MICHAEL WARE, CNN BAGHDAD CORRESPONDENT: Well, yeah, it is far too early to tell, John.

It is hard to say if it in fact happened. Certainly none of the American military commanders here on the ground are adding to the general's remarks which seems to suggest quite rightly that there's probably doubt surrounding this incident.

Don't forget it's being reported from a part of the city that is a Mahdi Army stronghold. This is a place where the conspiracies run rife. Indeed the predominant conspiracy is that America sends the car bombs anyway just to attack Muqtada, just as an excuse to destabilize him.
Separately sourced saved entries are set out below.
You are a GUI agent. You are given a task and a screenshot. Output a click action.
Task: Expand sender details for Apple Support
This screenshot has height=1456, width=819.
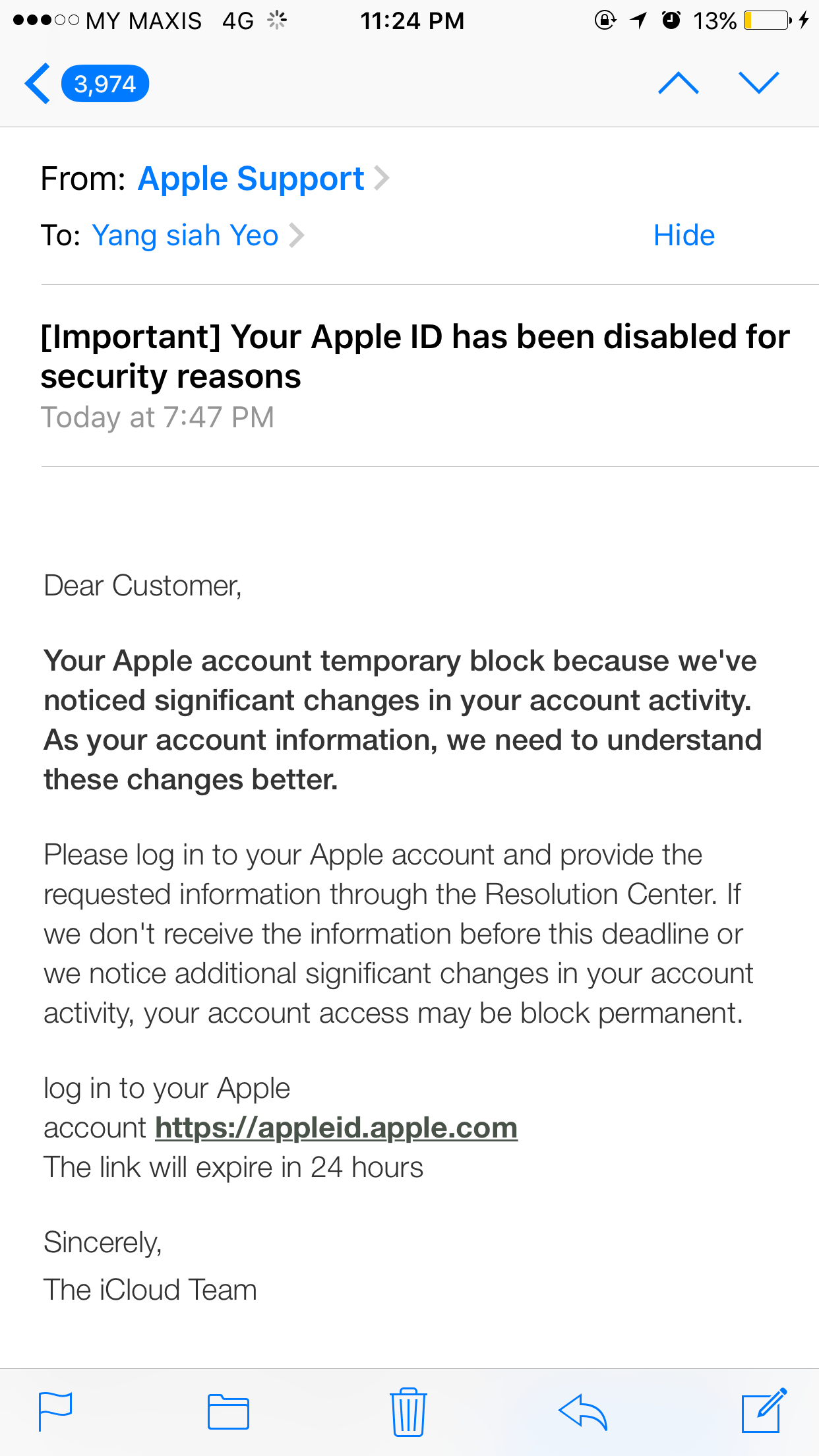click(382, 177)
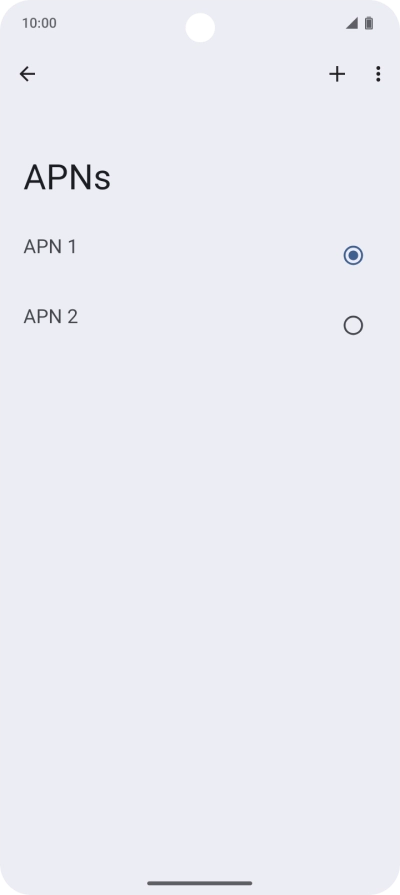Tap the cellular signal status icon
This screenshot has height=895, width=400.
[x=351, y=23]
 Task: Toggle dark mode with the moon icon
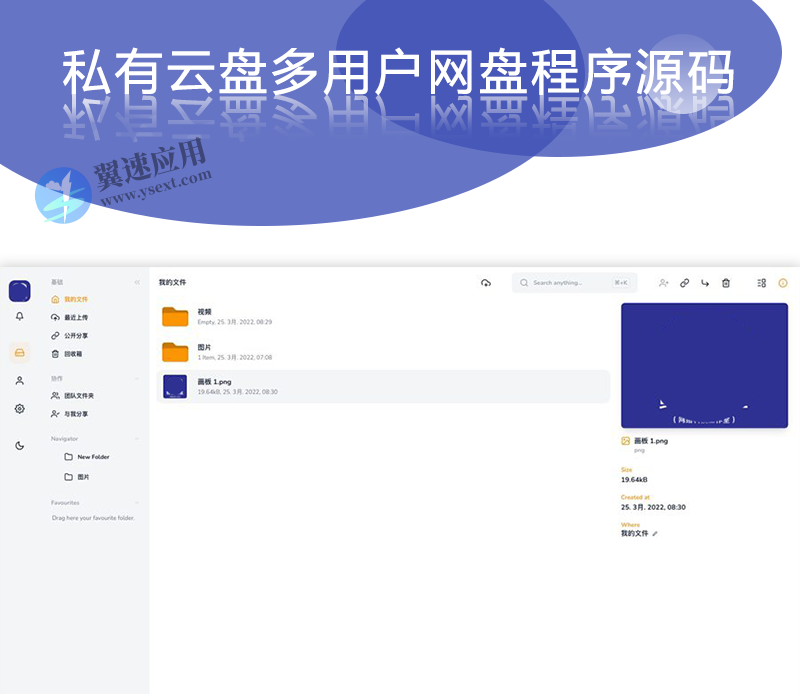tap(18, 446)
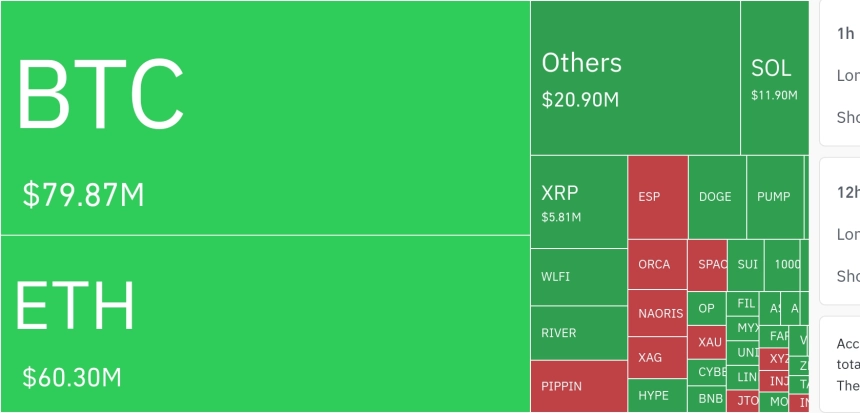Click the FIL tile
The width and height of the screenshot is (860, 413).
pyautogui.click(x=743, y=304)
So, anything that's emerging from that part of the city and being recycled by the military on vague, you know, uncorroborated witness accounts, is hard to make assessments of.
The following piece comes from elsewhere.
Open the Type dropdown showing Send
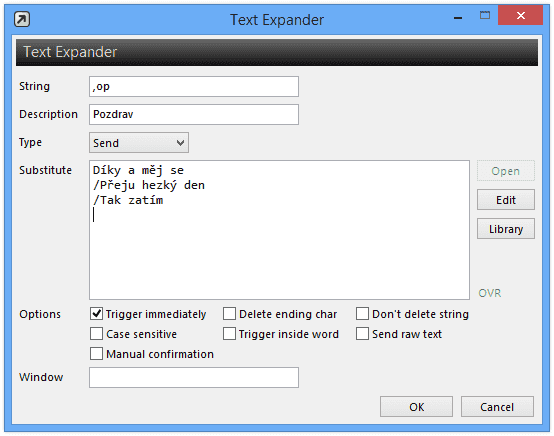 point(139,143)
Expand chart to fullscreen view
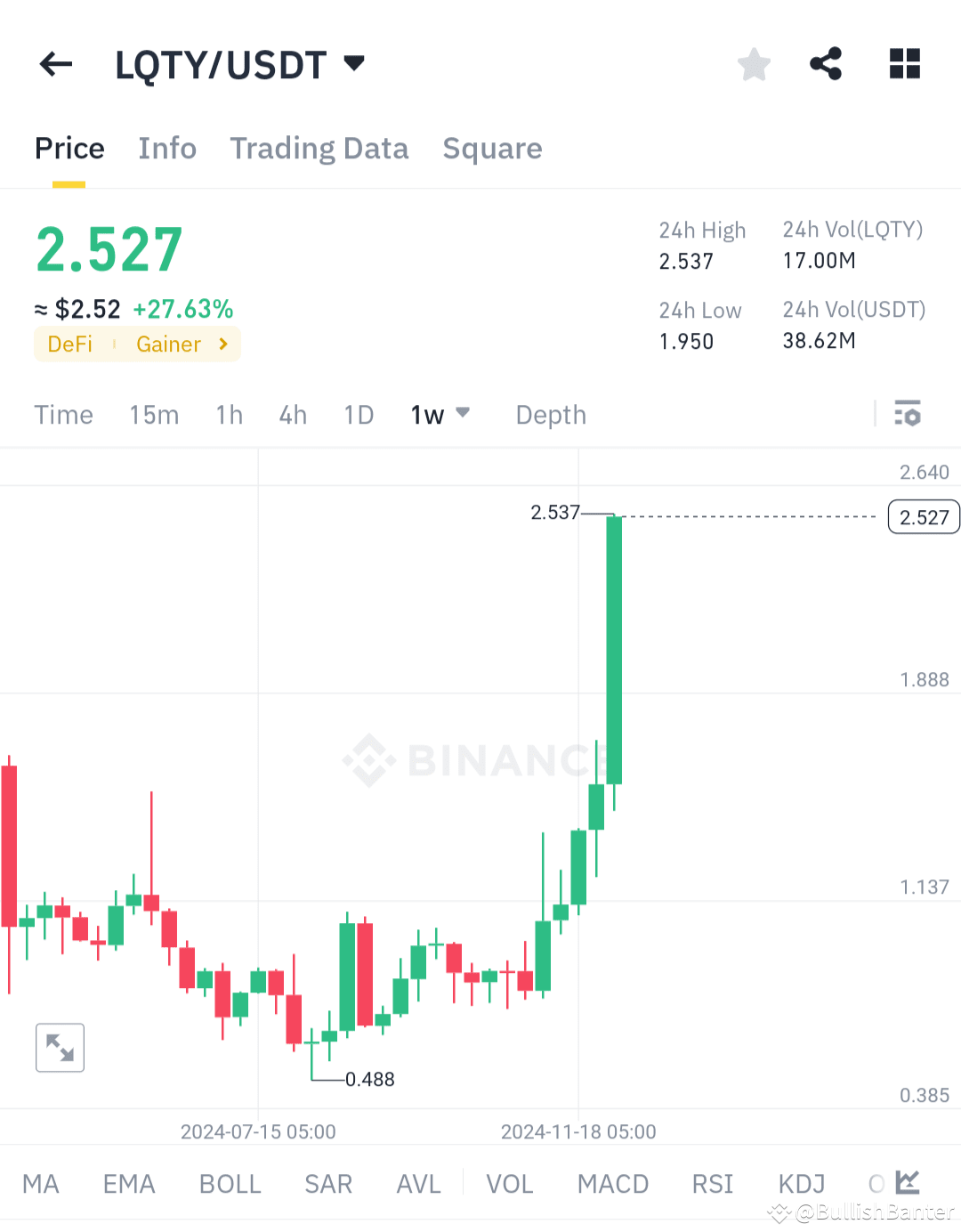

But kids are in the war. All the sides in this war are killing children, whether dropping bombs on their houses or blowing them up in the marketplaces, or in fire fights. Kids are being used to lay bombs, as reconnaissance. I mean, this is a terrible, terrible place to be growing up.

ROBERTS: Yeah, the U.S. military command has been claiming some success, particularly in Baghdad, with a reduction in the number of sectarian attacks. But there's still plenty of violence to go around. Let's take a quick listen, Michael, to how you reported on that on Monday.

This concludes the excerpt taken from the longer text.